4WD MODIFICATIONS - STORAGE
It’s easy enough to jam everything you need for a 4WD trip into the back of your wagon, but it’s not so easy getting something you need out of the jumble – shelves or a set of cargo drawers are the answer.
New 4WD wagons have become wider and taller in recent years, to make their cargo areas bigger without increasing vehicle lengths and overhangs. The theoretical increase in volume doesn’t always translate into useful space, unless you can stack stuff while still allowing you to get at successive layers of freight.
The obvious way to improve access to a stack of packed stuff is to fit compartments into the back of your wagon, so that when you open the cargo area door you’re faced with several layers. That way you can drag out something without having to unpack the whole wagon.
How you set up the back of your vehicle will depend on what you do with it when you’re not bush-travelling. Let’s look at some possibilities.
If your pride and joy spends its town time as a people mover, with the third-row seats in regular use, you’ll need a temporary type of storage solution that can be slid into place when you pull out the third-row seats before a 4WD trip.
If you’re handy you can make up a set of open cupboards out of glued and screwed marine-grade plywood that can be attached to your securing points to provide space for storage boxes to slide in and out. An alternative is a set of ready-made cargo drawers that can be lifted into place and secured. In either case a slide-out fridge track is recommended, so you don’t have to reach into the back of the wagon to source a coldie.
If you don’t need your cargo space for seating at any time you can fit permanent cupboards or drawers into the cargo area, so pre-trip packing becomes a very simple affair. As with a temporary cargo area arrangement you have the choice of making up a storage unit or buying a ready-made product.
One And A Half Row Seating
Many people travel with only one passenger in the second row seats and that frees up part of the second row for storage. This is an ideal situation for a mixed set of cargo drawers, because one of the drawers can be supplied full length, where it occupies second-row seat space on one side of the vehicle and the other in short form, preserving second-row seat space.
Front Seats Only
This is the ideal situation for wagon packing, because you can fit a set of full-length drawers that run from the back doors to the back of the front seats. This arrangement maximises drawer space and allows you to load heavy items in the front of the drawers, so the weight sits inside the 4WD’s wheelbase.
However, the drawer units must remain removable, because a permanent installation contravenes the vehicle’s passenger-vehicle ADR and you can get booked for doing that.
Stowing the Fridge
Fridge placement in the back of a wagon that’s using two-row seating is a problem, because you can’t stack anything on top of a fridge without risking damage or, worse, restricting access to the food and beer supply.
One solution we’ve seen is to mount it up on top of a drawer unit or a cupboard, so that it slides out just under the roof line and have a folding step ladder for access. If your wagon has horizontally-split doors the tailgate is an ideal mounting point for the ladder. There are aslo drop-down fridge slides available.
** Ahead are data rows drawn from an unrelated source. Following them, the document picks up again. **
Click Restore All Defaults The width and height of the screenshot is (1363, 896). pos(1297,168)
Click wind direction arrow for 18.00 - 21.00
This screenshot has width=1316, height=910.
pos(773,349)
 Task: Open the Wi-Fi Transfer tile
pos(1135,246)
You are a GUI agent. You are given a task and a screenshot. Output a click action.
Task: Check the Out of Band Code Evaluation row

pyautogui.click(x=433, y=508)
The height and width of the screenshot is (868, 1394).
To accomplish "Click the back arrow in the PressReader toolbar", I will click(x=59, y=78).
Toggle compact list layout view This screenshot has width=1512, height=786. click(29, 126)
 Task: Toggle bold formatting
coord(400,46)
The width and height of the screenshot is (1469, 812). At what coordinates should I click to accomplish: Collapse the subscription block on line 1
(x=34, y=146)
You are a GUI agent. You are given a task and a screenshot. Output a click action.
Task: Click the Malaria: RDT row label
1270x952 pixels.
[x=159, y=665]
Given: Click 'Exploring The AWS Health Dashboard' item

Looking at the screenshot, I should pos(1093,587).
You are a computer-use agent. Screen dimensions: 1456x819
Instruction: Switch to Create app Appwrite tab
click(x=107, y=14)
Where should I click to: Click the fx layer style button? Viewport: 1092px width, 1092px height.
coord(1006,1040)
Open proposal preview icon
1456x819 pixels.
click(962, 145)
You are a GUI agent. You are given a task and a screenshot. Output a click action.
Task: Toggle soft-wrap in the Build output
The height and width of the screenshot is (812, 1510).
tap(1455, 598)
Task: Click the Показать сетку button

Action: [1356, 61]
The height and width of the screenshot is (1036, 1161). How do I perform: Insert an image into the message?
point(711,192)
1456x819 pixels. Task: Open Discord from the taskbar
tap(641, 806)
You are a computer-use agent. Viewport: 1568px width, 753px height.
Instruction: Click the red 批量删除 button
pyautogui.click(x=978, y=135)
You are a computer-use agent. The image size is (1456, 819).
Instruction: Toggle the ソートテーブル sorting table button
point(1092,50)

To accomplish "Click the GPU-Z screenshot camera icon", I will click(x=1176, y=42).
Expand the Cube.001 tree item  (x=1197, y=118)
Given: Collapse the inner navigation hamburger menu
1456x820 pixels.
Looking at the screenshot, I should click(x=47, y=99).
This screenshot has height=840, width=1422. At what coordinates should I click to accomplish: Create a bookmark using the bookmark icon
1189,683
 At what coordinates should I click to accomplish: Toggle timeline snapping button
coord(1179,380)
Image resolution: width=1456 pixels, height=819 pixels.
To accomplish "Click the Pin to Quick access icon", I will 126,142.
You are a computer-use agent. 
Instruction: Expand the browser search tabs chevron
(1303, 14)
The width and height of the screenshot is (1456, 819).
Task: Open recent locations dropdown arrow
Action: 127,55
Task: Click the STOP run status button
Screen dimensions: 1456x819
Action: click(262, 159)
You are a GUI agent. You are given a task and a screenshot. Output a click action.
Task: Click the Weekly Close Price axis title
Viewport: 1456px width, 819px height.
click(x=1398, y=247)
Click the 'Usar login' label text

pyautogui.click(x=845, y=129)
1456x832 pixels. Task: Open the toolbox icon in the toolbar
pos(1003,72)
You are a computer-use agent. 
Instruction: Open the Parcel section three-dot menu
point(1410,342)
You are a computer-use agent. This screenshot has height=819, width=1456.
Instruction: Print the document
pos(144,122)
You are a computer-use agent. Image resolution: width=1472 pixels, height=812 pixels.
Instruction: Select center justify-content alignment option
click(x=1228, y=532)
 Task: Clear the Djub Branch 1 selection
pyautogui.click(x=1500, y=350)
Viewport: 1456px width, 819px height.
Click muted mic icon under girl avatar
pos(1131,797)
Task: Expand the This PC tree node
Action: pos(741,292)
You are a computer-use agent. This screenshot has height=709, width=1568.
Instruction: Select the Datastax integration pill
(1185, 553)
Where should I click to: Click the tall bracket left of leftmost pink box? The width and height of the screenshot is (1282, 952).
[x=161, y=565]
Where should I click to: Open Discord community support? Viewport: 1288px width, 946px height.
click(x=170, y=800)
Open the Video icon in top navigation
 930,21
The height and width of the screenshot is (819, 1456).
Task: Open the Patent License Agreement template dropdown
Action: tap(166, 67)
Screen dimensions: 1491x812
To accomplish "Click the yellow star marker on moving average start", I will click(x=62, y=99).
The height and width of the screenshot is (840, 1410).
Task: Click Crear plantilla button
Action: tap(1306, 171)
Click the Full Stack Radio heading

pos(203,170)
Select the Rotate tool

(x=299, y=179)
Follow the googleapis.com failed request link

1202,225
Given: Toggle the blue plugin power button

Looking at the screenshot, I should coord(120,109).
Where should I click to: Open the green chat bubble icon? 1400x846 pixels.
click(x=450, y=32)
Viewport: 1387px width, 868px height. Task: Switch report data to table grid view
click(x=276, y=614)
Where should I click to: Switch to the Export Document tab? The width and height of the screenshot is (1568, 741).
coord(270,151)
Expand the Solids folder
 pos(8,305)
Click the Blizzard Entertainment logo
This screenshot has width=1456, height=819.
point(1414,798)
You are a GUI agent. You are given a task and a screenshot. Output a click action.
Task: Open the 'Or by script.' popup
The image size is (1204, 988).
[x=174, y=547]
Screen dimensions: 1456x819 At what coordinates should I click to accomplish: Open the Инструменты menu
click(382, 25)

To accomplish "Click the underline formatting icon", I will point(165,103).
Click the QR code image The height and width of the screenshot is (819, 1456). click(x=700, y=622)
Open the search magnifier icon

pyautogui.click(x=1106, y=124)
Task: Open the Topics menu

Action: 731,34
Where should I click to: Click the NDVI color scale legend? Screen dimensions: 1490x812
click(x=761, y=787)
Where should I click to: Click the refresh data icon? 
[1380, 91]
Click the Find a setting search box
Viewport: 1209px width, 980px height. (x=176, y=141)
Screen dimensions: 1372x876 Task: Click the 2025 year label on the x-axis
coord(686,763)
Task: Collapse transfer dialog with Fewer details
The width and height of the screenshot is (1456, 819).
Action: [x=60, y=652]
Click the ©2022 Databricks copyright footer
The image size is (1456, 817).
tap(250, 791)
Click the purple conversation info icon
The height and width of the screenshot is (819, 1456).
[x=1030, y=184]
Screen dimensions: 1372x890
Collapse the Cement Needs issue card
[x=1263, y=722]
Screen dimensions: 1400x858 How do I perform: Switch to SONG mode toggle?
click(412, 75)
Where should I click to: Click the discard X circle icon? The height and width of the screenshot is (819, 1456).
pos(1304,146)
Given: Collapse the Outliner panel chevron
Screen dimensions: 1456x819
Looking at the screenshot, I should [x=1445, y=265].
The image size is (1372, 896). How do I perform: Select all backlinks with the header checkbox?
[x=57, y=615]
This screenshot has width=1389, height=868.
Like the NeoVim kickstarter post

If you’re using the front seats only the fridge can be mounted on top of full-length drawer units and you have easy access to the fridge via one of the second row passenger doors.
Watch the Weight
Roll-out steel drawers are made to handle heavy loads and bush conditions, so they’re not light. Aluminium or plywood ones are al lighter choice for 4WD wagons.
Remember that the weight of the drawers is still weight that comes off your vehicle’s payload rating, but, on the plus side, you save the weight of storage boxes.
Just because you’ve got a set of drawers or built-in cupboards doesn’t mean you have to fill them up with loads of heavy stuff you don’t need. Be selective and always have an eye on your 4WD’s gross vehicle mass (GVM) rating and its rear axle load rating.
If you get stopped and weighed by transport department inspectors, they’ll weight individual axles. You’ll be booked for an overloaded rear axle, even your vehicle total is within its legal GVM.
A recent development is a multi-slide drawer set that includes a roll-out kitchen and a fridge slide. The unit can be custom-designed to suit many wagons and can be fixed or removable.
However, get an accurate weight of the module and weigh what you intend to stow in it, before you buy. You may need a GVM upgrade and these concessions are becoming increasingly difficult to get.